RECORDS TO USE Block Start

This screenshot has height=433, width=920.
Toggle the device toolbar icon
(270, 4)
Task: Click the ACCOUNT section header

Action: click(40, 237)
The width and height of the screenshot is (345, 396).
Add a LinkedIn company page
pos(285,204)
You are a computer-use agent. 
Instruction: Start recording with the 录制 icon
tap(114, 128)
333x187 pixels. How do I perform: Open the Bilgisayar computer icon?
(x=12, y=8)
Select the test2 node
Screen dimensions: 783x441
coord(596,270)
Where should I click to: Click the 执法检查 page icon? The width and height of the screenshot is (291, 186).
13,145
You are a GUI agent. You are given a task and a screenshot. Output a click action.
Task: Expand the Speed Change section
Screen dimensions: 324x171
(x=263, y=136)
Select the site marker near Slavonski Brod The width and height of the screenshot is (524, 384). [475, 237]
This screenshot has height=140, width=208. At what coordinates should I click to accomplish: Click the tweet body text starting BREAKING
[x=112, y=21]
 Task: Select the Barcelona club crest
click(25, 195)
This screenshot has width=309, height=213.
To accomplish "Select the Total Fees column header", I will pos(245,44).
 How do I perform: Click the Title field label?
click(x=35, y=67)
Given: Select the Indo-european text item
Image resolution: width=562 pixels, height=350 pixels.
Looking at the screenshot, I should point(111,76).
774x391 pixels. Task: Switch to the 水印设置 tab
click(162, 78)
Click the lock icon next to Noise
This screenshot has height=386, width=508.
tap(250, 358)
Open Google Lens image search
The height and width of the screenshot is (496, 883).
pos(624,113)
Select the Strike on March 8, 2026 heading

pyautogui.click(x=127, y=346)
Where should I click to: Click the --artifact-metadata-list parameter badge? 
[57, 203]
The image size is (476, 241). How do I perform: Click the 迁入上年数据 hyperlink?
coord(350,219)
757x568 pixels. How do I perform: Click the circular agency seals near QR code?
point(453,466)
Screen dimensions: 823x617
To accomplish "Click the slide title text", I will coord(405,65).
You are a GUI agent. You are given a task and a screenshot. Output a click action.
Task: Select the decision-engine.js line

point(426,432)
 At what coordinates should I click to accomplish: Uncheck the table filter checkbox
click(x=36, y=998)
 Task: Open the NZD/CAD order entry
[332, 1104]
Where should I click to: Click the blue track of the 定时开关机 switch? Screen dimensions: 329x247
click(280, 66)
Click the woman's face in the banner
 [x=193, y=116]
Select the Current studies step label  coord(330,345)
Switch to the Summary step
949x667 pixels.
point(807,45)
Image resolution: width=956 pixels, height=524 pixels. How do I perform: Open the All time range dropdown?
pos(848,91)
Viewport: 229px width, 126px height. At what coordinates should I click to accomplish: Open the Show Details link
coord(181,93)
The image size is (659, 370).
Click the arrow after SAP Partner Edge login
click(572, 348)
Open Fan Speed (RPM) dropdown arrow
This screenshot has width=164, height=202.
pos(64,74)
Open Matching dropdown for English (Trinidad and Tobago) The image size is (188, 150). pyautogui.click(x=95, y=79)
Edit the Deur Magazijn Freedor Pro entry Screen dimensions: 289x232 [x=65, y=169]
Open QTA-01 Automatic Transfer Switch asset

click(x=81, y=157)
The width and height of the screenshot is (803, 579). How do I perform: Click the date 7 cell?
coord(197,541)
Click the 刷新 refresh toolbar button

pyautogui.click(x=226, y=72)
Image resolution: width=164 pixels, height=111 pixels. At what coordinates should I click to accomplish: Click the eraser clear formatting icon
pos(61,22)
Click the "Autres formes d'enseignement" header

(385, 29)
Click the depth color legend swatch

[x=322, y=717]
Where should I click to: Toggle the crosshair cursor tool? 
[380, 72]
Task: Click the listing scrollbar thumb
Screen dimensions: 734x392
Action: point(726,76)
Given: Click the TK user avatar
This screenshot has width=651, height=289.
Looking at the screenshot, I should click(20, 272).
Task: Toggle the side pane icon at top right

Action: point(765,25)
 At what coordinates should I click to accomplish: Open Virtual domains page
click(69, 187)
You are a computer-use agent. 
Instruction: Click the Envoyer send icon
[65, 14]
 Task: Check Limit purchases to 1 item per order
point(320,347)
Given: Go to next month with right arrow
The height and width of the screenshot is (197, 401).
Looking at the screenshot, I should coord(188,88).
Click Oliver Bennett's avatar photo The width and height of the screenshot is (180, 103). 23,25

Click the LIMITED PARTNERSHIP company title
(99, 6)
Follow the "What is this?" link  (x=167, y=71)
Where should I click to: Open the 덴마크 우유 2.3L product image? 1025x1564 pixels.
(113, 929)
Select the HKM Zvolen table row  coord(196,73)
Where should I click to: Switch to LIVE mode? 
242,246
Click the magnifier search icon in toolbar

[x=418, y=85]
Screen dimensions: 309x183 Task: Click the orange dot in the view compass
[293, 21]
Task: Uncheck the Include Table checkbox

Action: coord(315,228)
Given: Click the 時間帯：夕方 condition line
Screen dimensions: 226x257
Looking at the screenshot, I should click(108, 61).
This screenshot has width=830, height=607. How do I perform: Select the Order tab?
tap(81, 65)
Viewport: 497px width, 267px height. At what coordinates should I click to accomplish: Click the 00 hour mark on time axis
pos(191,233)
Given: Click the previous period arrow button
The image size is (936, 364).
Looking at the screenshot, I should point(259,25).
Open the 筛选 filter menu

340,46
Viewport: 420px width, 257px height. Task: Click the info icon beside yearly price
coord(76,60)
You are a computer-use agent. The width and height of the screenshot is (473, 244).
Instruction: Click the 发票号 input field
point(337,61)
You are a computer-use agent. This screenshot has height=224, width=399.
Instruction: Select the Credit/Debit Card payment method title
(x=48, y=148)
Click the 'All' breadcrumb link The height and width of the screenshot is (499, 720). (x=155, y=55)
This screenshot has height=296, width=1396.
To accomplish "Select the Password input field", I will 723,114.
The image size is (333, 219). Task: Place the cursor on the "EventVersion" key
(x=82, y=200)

RECORDS TO USE Block End

REQUIRED WORK: In your reply, restate every entry exactly.

SOLUTION FOR THIS PROBLEM:
This screenshot has height=433, width=920.
Toggle the device toolbar icon
(270, 4)
Task: Click the ACCOUNT section header

Action: click(40, 237)
The width and height of the screenshot is (345, 396).
Add a LinkedIn company page
pos(285,204)
You are a computer-use agent. 
Instruction: Start recording with the 录制 icon
tap(114, 128)
333x187 pixels. How do I perform: Open the Bilgisayar computer icon?
(x=12, y=8)
Select the test2 node
Screen dimensions: 783x441
coord(596,270)
Where should I click to: Click the 执法检查 page icon? The width and height of the screenshot is (291, 186).
13,145
You are a GUI agent. You are given a task and a screenshot. Output a click action.
Task: Expand the Speed Change section
Screen dimensions: 324x171
(x=263, y=136)
Select the site marker near Slavonski Brod The width and height of the screenshot is (524, 384). [475, 237]
This screenshot has height=140, width=208. At what coordinates should I click to accomplish: Click the tweet body text starting BREAKING
[x=112, y=21]
 Task: Select the Barcelona club crest
click(25, 195)
This screenshot has width=309, height=213.
To accomplish "Select the Total Fees column header", I will pos(245,44).
 How do I perform: Click the Title field label?
click(x=35, y=67)
Given: Select the Indo-european text item
Image resolution: width=562 pixels, height=350 pixels.
Looking at the screenshot, I should point(111,76).
774x391 pixels. Task: Switch to the 水印设置 tab
click(162, 78)
Click the lock icon next to Noise
This screenshot has height=386, width=508.
tap(250, 358)
Open Google Lens image search
The height and width of the screenshot is (496, 883).
pos(624,113)
Select the Strike on March 8, 2026 heading

pyautogui.click(x=127, y=346)
Where should I click to: Click the --artifact-metadata-list parameter badge? 
[57, 203]
The image size is (476, 241). How do I perform: Click the 迁入上年数据 hyperlink?
coord(350,219)
757x568 pixels. How do I perform: Click the circular agency seals near QR code?
point(453,466)
Screen dimensions: 823x617
To accomplish "Click the slide title text", I will coord(405,65).
You are a GUI agent. You are given a task and a screenshot. Output a click action.
Task: Select the decision-engine.js line

point(426,432)
 At what coordinates should I click to accomplish: Uncheck the table filter checkbox
click(x=36, y=998)
 Task: Open the NZD/CAD order entry
[332, 1104]
Where should I click to: Click the blue track of the 定时开关机 switch? Screen dimensions: 329x247
click(280, 66)
Click the woman's face in the banner
 [x=193, y=116]
Select the Current studies step label  coord(330,345)
Switch to the Summary step
949x667 pixels.
point(807,45)
Image resolution: width=956 pixels, height=524 pixels. How do I perform: Open the All time range dropdown?
pos(848,91)
Viewport: 229px width, 126px height. At what coordinates should I click to accomplish: Open the Show Details link
coord(181,93)
The image size is (659, 370).
Click the arrow after SAP Partner Edge login
click(572, 348)
Open Fan Speed (RPM) dropdown arrow
This screenshot has width=164, height=202.
pos(64,74)
Open Matching dropdown for English (Trinidad and Tobago) The image size is (188, 150). pyautogui.click(x=95, y=79)
Edit the Deur Magazijn Freedor Pro entry Screen dimensions: 289x232 [x=65, y=169]
Open QTA-01 Automatic Transfer Switch asset

click(x=81, y=157)
The width and height of the screenshot is (803, 579). How do I perform: Click the date 7 cell?
coord(197,541)
Click the 刷新 refresh toolbar button

pyautogui.click(x=226, y=72)
Image resolution: width=164 pixels, height=111 pixels. At what coordinates should I click to accomplish: Click the eraser clear formatting icon
pos(61,22)
Click the "Autres formes d'enseignement" header

(385, 29)
Click the depth color legend swatch

[x=322, y=717]
Where should I click to: Toggle the crosshair cursor tool? 
[380, 72]
Task: Click the listing scrollbar thumb
Screen dimensions: 734x392
Action: point(726,76)
Given: Click the TK user avatar
This screenshot has width=651, height=289.
Looking at the screenshot, I should click(20, 272).
Task: Toggle the side pane icon at top right

Action: point(765,25)
 At what coordinates should I click to accomplish: Open Virtual domains page
click(69, 187)
You are a computer-use agent. 
Instruction: Click the Envoyer send icon
[65, 14]
 Task: Check Limit purchases to 1 item per order
point(320,347)
Given: Go to next month with right arrow
The height and width of the screenshot is (197, 401).
Looking at the screenshot, I should coord(188,88).
Click Oliver Bennett's avatar photo The width and height of the screenshot is (180, 103). 23,25

Click the LIMITED PARTNERSHIP company title
(99, 6)
Follow the "What is this?" link  (x=167, y=71)
Where should I click to: Open the 덴마크 우유 2.3L product image? 1025x1564 pixels.
(113, 929)
Select the HKM Zvolen table row  coord(196,73)
Where should I click to: Switch to LIVE mode? 
242,246
Click the magnifier search icon in toolbar

[x=418, y=85]
Screen dimensions: 309x183 Task: Click the orange dot in the view compass
[293, 21]
Task: Uncheck the Include Table checkbox

Action: coord(315,228)
Given: Click the 時間帯：夕方 condition line
Screen dimensions: 226x257
Looking at the screenshot, I should click(108, 61).
This screenshot has width=830, height=607. How do I perform: Select the Order tab?
tap(81, 65)
Viewport: 497px width, 267px height. At what coordinates should I click to accomplish: Click the 00 hour mark on time axis
pos(191,233)
Given: Click the previous period arrow button
The image size is (936, 364).
Looking at the screenshot, I should point(259,25).
Open the 筛选 filter menu

340,46
Viewport: 420px width, 257px height. Task: Click the info icon beside yearly price
coord(76,60)
You are a computer-use agent. The width and height of the screenshot is (473, 244).
Instruction: Click the 发票号 input field
point(337,61)
You are a computer-use agent. This screenshot has height=224, width=399.
Instruction: Select the Credit/Debit Card payment method title
(x=48, y=148)
Click the 'All' breadcrumb link The height and width of the screenshot is (499, 720). (x=155, y=55)
This screenshot has height=296, width=1396.
To accomplish "Select the Password input field", I will 723,114.
The image size is (333, 219). Task: Place the cursor on the "EventVersion" key
(x=82, y=200)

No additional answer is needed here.